▶ Task to complete
Return only what runs from the line containing "Cookie Statement (120, 2425)" through the last line of the entries below, exactly, omitting pictures.

───── Dataset entries

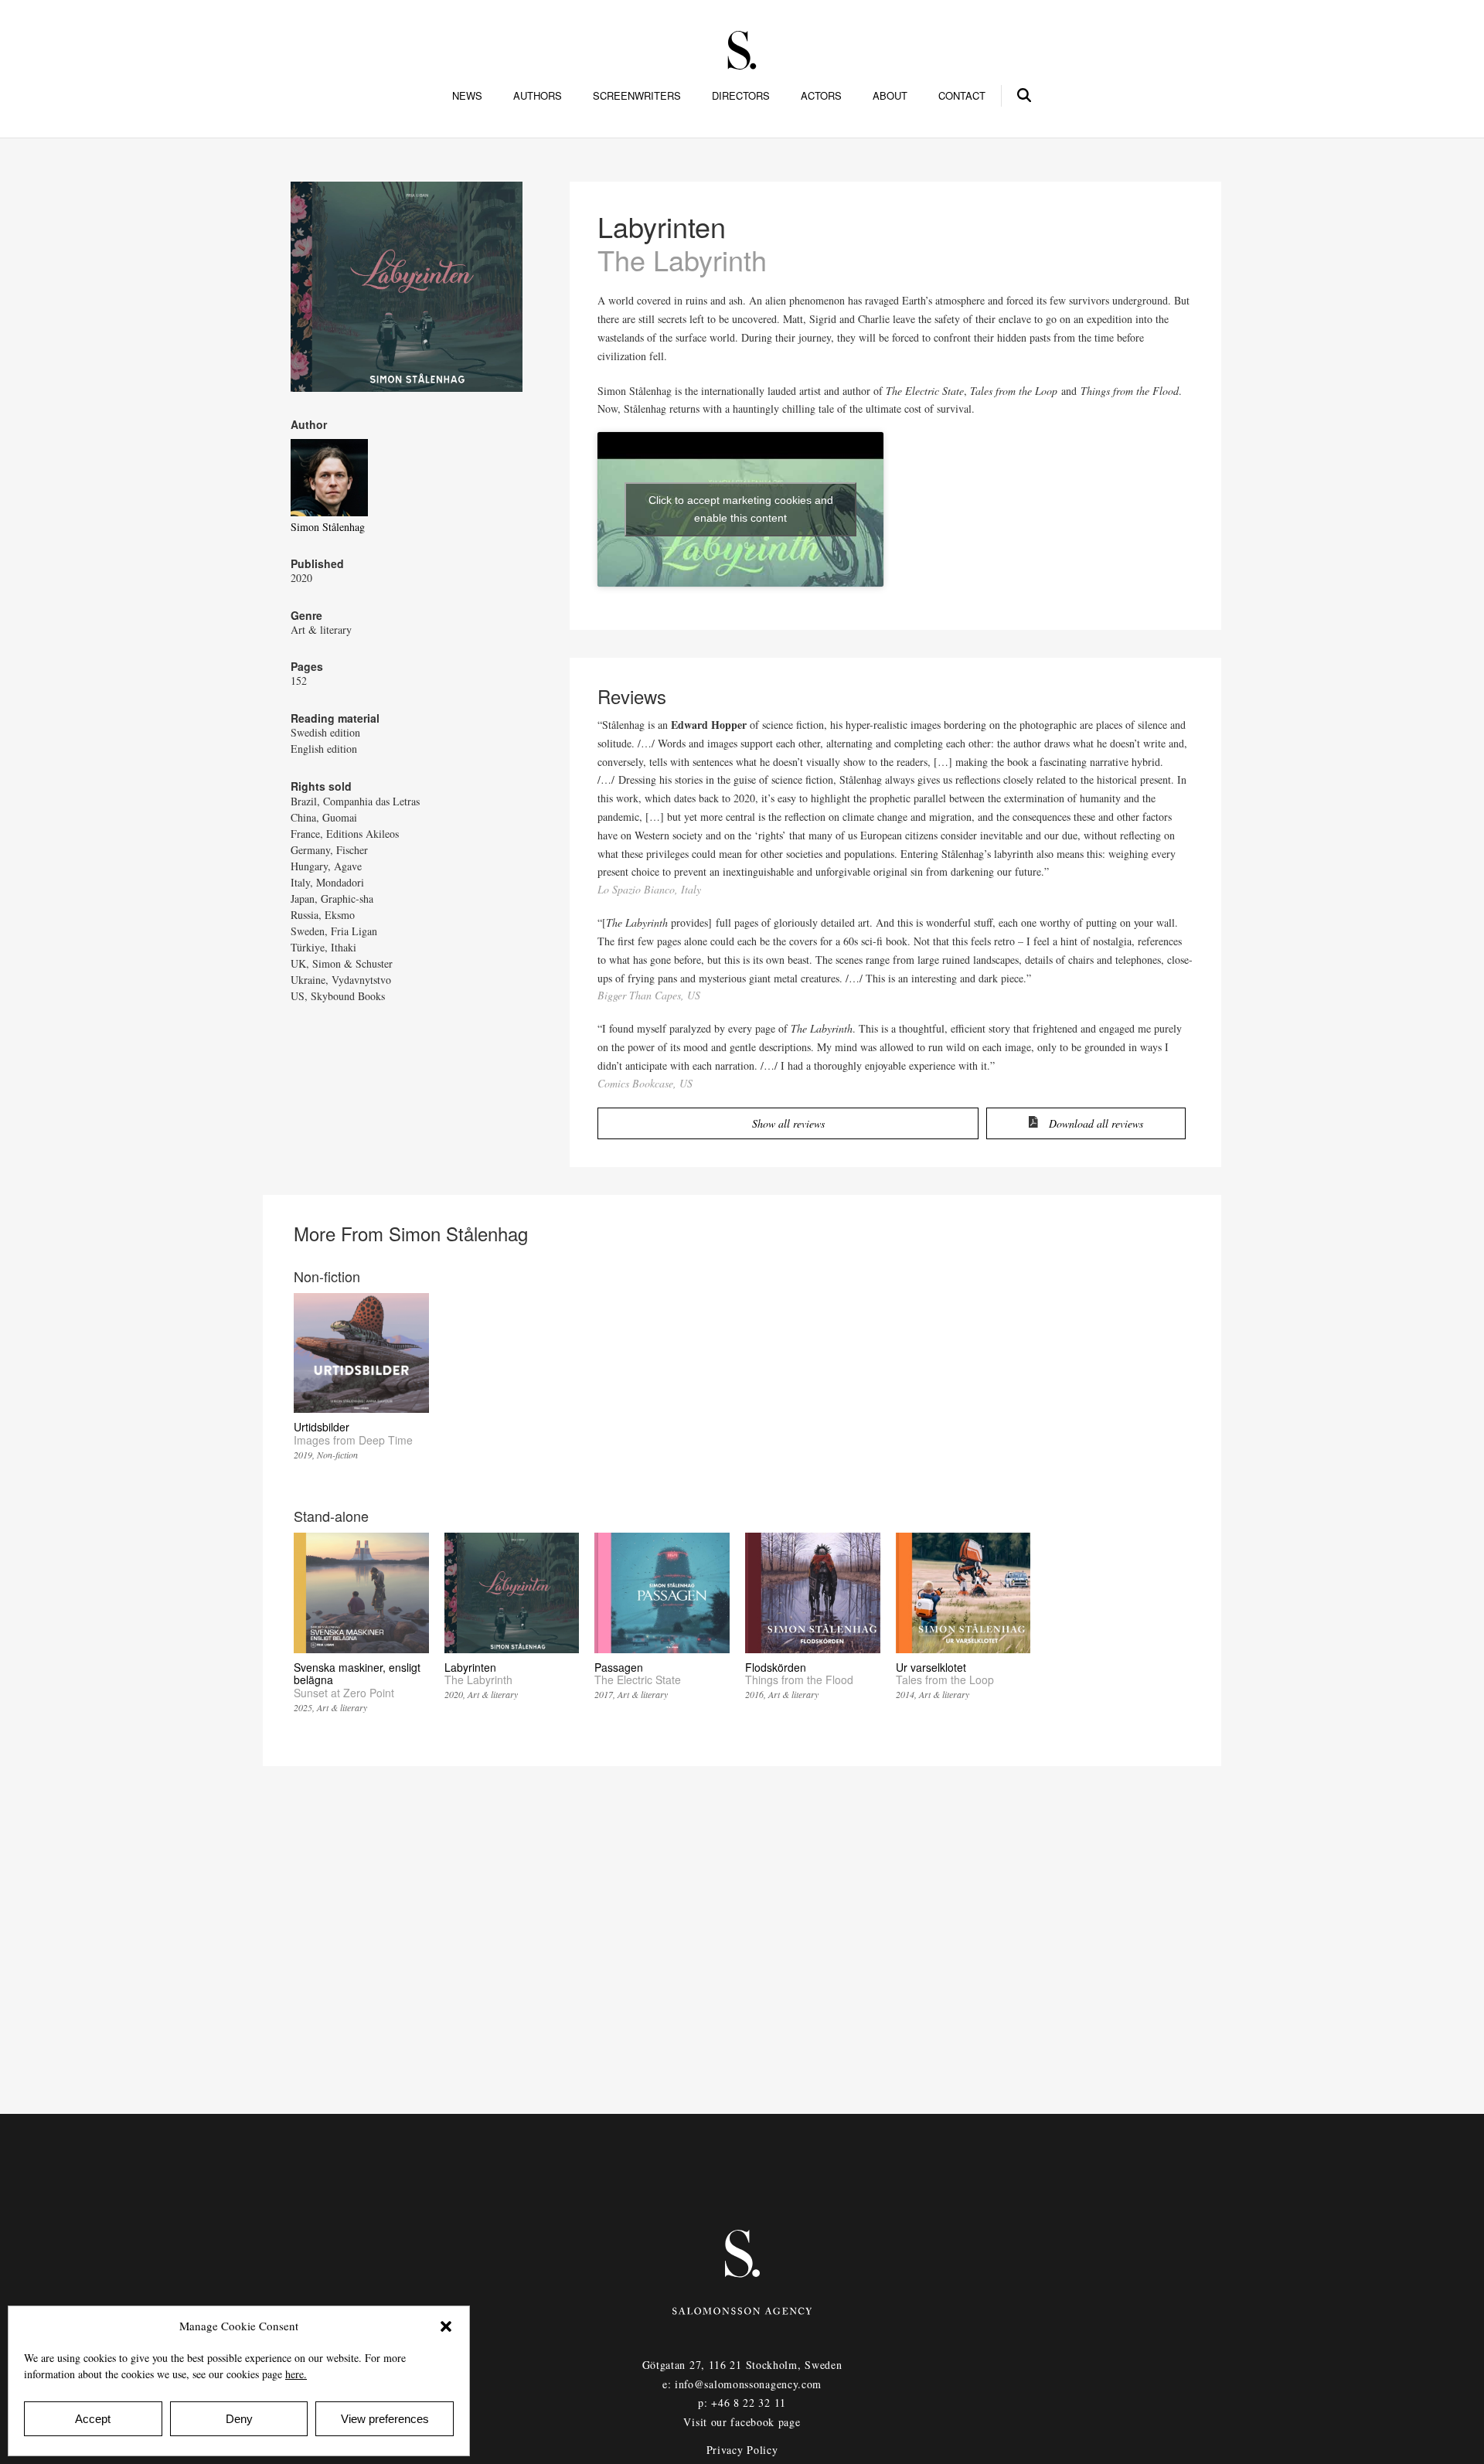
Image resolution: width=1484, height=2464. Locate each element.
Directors (741, 96)
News (467, 96)
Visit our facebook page (741, 2422)
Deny (239, 2418)
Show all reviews (788, 1123)
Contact (961, 96)
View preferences (385, 2418)
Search (1025, 92)
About (890, 96)
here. (296, 2374)
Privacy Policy (742, 2449)
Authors (537, 96)
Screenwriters (637, 96)
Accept (93, 2418)
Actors (821, 96)
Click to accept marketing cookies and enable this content (740, 509)
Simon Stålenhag (328, 526)
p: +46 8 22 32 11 (742, 2402)
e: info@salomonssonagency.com (742, 2384)
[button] (446, 2326)
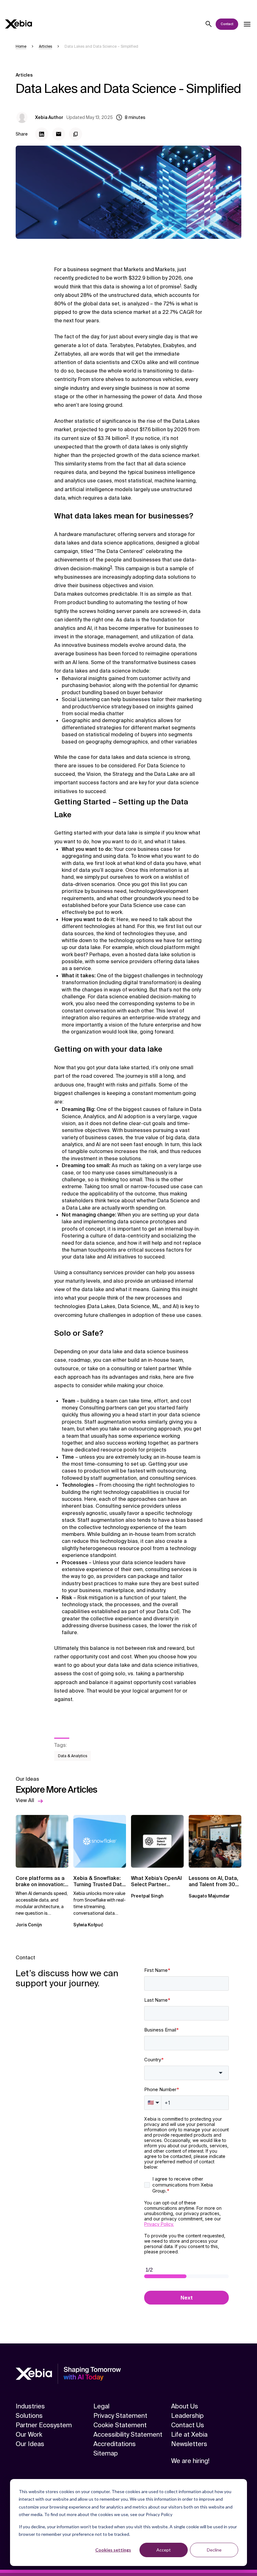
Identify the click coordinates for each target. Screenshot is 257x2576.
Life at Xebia (189, 2434)
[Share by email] (58, 134)
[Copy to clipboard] (75, 134)
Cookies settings (113, 2549)
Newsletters (189, 2444)
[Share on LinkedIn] (41, 134)
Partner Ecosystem (44, 2425)
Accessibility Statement (127, 2434)
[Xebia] (18, 24)
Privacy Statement (120, 2416)
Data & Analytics (72, 1755)
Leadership (187, 2416)
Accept (163, 2549)
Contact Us (187, 2425)
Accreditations (114, 2444)
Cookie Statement (120, 2425)
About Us (184, 2406)
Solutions (29, 2416)
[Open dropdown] (246, 24)
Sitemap (105, 2453)
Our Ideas (30, 2444)
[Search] (209, 24)
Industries (30, 2406)
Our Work (29, 2434)
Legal (101, 2406)
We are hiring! (190, 2461)
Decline (214, 2549)
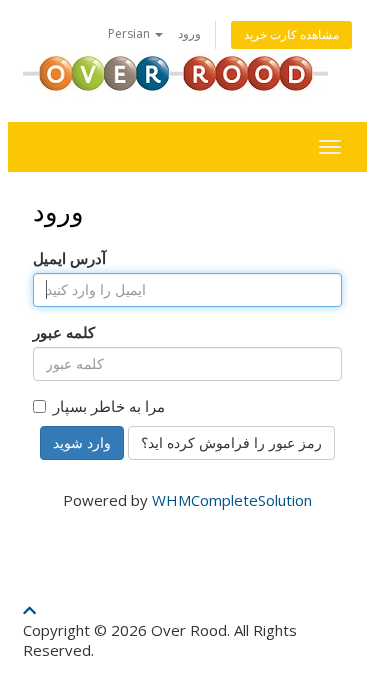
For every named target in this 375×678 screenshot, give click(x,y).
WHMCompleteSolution (232, 500)
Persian (130, 33)
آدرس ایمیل (69, 258)
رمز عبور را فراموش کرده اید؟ (231, 442)
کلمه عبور (64, 332)
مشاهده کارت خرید (291, 34)
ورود (189, 33)
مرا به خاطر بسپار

──────────

▶ Exercise response
Cookie Statement (120, 2425)
About Us (184, 2406)
Solutions (29, 2416)
[Open dropdown] (246, 24)
Sitemap (105, 2453)
Our Ideas (30, 2444)
[Search] (209, 24)
Industries (30, 2406)
Our Work (29, 2434)
Legal (101, 2406)
We are hiring! (190, 2461)
Decline (214, 2549)
For every named target in this 375×678 screenshot, give click(x,y).
WHMCompleteSolution (232, 500)
Persian (130, 33)
آدرس ایمیل (69, 258)
رمز عبور را فراموش کرده اید؟ (231, 442)
کلمه عبور (64, 332)
مشاهده کارت خرید (291, 34)
ورود (189, 33)
مرا به خاطر بسپار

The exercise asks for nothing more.